Pressure injuries represent a major public health problem among older adults in the United States. Over the past decade, numerous policies and payment reforms have focused on reducing the incidence of pressure injuries and improving their quality of care. Pressure injuries typically occur in medically complex patients that receive treatment from multiple different providers over short periods of time, and the quality of care delivered in one setting may impact measured quality, patient outcomes, and cost/utilization in another. Despite the recent national focus on pressure injury quality of care, there is a paucity of national research evaluating patients with this condition across different clinical encounters and settings of care.
In this dissertation, we explored three distinct research aims using linked Medicare claims data to study pressure injury coding and population characteristics on a national level. The first aim studied consistency of pressure injury documentation across interfacility transfer encounters. The second aim compared hospital-reported present-on-admission status for pressure injuries to diagnostic history in claims data, and the third aim used linked claims data to study the overall pressure injury population across different settings of care.

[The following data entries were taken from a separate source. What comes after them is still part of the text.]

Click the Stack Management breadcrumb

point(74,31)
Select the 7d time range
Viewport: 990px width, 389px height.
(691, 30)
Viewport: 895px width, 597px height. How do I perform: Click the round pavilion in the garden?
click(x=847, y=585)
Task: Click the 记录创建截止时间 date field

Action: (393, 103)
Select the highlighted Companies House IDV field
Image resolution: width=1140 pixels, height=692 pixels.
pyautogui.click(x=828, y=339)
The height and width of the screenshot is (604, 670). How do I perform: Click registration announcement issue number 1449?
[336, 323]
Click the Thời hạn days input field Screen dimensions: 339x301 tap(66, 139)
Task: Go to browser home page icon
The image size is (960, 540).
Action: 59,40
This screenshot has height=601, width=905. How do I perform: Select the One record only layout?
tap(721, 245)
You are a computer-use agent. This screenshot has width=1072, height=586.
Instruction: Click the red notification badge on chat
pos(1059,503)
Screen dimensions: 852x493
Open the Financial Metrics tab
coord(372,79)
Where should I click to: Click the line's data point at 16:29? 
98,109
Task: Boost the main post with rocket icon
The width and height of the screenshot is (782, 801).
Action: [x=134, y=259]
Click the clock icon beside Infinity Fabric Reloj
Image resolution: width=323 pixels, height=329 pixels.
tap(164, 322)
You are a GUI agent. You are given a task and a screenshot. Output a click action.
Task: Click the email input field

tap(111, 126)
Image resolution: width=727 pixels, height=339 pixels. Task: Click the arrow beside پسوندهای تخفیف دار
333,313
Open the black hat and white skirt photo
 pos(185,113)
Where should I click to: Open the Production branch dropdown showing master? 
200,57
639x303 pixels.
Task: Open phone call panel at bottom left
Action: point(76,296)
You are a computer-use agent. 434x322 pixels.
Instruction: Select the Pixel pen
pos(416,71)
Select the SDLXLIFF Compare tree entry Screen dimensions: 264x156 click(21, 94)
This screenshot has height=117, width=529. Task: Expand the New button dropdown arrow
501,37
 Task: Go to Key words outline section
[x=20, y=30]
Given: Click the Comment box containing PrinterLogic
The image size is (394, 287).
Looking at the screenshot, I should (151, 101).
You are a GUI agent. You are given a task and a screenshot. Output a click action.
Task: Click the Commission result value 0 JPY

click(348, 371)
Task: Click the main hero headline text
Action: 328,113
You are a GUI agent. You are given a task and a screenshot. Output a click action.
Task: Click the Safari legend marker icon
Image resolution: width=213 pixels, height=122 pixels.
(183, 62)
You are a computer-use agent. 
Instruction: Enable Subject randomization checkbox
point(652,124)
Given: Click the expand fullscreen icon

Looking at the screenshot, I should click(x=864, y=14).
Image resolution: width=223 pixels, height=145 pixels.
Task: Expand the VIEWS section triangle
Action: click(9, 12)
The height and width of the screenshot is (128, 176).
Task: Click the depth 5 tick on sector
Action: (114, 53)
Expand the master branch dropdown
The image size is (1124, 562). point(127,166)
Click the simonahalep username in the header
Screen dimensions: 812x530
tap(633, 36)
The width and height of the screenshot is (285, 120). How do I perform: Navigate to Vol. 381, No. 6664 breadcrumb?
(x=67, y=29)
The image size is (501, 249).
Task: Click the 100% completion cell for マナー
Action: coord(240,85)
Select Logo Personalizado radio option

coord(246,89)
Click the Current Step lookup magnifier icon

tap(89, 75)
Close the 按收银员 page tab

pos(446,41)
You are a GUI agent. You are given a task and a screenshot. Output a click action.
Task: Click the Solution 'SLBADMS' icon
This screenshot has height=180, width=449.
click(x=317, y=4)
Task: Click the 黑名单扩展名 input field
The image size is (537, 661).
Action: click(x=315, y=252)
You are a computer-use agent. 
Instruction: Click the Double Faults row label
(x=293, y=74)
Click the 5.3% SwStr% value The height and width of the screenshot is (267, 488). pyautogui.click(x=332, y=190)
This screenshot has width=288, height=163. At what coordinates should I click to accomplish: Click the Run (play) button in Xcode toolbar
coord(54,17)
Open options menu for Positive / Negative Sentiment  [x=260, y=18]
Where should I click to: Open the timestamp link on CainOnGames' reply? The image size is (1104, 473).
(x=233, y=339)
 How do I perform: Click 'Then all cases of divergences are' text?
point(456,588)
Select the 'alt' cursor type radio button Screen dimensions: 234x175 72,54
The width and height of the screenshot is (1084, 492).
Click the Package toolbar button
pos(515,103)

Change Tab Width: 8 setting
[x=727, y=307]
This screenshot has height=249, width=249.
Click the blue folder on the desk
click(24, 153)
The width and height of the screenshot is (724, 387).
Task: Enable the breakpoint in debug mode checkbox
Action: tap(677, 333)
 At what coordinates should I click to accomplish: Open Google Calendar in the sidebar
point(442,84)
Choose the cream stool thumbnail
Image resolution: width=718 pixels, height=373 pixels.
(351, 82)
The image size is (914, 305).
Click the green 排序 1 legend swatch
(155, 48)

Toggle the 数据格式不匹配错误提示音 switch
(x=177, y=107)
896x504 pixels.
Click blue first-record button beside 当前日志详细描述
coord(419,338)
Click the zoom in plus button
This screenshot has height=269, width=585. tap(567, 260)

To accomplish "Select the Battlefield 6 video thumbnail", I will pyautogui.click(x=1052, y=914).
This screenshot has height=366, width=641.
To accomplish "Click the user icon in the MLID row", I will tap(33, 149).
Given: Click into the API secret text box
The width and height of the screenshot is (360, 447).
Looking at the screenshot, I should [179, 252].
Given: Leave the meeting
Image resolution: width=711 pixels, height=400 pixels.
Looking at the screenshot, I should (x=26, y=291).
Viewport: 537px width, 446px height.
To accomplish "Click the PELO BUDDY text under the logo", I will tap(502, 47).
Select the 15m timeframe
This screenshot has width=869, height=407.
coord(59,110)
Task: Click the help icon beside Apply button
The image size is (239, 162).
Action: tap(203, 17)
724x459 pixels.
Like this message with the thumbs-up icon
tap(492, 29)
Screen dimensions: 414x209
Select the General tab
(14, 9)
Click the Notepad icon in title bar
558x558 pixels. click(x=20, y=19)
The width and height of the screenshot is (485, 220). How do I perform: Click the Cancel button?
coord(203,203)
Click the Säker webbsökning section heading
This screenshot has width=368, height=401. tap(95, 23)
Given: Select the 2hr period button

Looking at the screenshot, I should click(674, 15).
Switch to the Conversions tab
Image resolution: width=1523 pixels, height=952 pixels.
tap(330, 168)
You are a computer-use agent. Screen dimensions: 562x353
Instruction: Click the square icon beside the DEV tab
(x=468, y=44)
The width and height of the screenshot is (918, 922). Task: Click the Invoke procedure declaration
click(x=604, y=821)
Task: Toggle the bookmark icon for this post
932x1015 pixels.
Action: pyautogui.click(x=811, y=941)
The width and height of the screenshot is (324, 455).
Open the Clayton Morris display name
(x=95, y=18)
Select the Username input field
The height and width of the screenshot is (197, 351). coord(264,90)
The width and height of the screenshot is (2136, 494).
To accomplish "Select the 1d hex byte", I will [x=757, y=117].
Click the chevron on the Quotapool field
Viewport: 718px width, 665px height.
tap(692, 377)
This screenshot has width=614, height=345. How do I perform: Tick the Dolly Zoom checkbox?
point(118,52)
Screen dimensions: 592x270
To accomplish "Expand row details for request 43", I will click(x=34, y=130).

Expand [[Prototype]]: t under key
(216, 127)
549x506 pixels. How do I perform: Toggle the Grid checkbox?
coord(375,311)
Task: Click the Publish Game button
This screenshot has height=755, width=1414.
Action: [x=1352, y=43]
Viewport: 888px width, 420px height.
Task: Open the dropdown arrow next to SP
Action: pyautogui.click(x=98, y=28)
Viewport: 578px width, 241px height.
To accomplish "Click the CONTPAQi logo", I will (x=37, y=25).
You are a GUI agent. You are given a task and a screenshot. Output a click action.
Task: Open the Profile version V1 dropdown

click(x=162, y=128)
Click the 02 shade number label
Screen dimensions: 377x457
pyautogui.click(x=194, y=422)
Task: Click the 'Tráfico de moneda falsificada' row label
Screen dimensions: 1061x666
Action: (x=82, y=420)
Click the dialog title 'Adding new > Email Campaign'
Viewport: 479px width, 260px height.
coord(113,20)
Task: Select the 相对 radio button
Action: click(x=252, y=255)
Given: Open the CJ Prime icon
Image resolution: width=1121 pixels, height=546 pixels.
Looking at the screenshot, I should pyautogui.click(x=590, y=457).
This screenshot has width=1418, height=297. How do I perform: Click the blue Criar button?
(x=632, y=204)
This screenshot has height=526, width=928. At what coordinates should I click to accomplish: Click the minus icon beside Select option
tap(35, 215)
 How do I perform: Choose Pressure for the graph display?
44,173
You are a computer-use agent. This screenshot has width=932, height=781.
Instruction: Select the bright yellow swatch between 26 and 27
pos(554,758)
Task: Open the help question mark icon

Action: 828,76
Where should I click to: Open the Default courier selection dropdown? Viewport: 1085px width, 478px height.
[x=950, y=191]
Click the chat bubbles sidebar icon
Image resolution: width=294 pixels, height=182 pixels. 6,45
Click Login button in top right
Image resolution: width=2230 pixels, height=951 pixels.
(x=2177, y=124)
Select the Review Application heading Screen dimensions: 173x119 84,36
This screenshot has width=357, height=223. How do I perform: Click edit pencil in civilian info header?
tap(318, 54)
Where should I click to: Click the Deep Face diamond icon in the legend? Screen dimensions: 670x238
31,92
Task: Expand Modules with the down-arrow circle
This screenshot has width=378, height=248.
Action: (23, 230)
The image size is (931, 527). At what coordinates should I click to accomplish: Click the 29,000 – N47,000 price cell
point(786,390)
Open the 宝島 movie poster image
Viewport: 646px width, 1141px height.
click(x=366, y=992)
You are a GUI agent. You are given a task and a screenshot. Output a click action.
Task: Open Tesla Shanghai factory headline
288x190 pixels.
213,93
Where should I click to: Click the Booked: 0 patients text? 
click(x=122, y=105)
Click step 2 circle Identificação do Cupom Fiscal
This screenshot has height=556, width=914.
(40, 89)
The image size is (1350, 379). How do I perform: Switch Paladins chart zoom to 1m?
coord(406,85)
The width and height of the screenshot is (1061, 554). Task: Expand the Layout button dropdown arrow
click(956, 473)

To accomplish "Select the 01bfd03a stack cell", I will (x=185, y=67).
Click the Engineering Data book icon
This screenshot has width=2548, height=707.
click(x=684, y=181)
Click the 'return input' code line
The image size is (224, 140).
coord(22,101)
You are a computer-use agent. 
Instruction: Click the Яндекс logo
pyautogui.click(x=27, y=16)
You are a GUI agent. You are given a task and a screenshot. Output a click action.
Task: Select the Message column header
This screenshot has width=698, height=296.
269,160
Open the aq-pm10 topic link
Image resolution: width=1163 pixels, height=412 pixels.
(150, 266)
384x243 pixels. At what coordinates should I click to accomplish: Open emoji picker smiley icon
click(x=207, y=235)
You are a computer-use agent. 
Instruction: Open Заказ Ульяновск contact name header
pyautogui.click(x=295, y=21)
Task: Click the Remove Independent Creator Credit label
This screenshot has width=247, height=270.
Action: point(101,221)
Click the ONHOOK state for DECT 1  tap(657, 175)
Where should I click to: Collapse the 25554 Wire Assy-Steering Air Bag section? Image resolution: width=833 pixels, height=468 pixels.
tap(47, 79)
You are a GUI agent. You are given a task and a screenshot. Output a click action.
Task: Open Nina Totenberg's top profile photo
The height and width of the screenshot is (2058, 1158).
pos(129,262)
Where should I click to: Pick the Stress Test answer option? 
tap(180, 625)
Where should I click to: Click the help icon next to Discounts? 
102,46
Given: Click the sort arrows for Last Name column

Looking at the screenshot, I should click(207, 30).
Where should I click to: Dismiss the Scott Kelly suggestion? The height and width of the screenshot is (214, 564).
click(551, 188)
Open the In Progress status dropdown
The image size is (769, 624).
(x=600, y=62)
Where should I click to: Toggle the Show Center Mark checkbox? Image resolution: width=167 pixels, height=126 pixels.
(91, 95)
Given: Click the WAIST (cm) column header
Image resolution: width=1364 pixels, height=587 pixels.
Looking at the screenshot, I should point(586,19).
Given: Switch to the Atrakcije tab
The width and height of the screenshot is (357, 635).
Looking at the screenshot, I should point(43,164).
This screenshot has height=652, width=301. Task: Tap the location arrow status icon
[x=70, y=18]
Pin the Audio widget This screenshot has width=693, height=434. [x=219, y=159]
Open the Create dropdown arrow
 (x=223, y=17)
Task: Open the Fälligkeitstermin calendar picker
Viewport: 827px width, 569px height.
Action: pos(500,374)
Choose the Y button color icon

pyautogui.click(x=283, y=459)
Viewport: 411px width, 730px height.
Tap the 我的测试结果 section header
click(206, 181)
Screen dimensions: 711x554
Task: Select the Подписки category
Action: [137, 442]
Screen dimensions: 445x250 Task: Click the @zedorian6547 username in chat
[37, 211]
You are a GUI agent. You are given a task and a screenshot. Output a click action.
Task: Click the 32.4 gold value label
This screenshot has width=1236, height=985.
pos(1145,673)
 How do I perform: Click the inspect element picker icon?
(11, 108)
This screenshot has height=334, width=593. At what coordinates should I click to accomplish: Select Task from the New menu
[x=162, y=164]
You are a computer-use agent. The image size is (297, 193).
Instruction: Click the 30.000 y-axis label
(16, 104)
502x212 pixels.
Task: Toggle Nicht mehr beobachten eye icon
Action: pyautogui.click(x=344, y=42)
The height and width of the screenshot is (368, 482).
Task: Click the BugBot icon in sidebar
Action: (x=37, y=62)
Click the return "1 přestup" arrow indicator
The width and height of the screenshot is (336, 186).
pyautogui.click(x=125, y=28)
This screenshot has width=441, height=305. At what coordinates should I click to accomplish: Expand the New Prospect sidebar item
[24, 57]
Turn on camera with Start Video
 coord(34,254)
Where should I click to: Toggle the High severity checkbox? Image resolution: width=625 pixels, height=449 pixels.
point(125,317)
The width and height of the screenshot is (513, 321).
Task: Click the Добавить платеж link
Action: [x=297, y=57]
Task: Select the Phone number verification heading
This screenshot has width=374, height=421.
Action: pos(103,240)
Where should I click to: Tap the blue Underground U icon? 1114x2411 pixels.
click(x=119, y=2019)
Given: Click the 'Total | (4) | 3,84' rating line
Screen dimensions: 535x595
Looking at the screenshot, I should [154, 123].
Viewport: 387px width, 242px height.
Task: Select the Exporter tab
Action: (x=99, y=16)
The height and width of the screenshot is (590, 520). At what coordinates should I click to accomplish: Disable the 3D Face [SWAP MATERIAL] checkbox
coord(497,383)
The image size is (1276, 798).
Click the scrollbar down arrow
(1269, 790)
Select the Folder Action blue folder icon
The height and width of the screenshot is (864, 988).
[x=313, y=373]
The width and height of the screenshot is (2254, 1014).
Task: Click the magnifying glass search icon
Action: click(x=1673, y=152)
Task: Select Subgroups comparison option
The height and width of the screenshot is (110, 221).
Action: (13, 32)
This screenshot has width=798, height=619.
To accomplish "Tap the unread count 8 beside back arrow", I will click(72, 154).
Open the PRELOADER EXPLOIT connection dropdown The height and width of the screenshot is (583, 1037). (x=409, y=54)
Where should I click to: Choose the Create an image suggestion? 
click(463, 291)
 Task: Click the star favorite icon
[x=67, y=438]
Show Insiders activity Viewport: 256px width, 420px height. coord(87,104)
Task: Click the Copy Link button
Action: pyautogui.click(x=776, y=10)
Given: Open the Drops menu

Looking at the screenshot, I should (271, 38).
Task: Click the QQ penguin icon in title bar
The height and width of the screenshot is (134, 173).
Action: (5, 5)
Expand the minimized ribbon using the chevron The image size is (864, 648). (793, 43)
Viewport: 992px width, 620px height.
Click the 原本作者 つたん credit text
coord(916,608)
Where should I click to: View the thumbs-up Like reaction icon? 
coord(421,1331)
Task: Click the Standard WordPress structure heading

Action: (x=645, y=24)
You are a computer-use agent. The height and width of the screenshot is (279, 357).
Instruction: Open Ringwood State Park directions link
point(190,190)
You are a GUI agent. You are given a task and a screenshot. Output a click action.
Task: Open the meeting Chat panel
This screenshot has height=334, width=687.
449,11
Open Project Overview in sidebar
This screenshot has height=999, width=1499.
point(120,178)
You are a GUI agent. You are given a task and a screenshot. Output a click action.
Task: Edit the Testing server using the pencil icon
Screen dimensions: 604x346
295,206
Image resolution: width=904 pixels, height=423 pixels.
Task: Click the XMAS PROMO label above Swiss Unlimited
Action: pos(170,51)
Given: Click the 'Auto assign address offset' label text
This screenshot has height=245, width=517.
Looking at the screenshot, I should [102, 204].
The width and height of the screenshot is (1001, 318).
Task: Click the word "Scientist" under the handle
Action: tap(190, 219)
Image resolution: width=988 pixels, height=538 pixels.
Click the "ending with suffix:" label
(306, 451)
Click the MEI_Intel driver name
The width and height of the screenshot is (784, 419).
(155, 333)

Our results demonstrated that pressure injury coding was not consistent across adjacent facility claims highlighting issues of documentation reliability and potential inaccuracy in claims data. We also found a substantial discrepancy between hospital-reported present-on-admission status of pressure injuries and diagnostic patient history in claims data. This finding has important implications for quality measurement and payment reimbursement in the acute inpatient setting, because current quality measures for pressure injuries rely on hospital-reported POA data to evaluate provider performance. Finally, we identified baseline differences in patient demographics, clinical comorbidity, and risk-adjusted mortality among patients diagnosed with pressure injuries in different settings of care that may inform future research, policy, and payment reform.
Taken together these results provide an important overview of the strengths and limitations of linking Medicare claims data to study patients with pressure injuries. The findings of this work may inform future research and quality measure development for pressure injuries and other chronic conditions.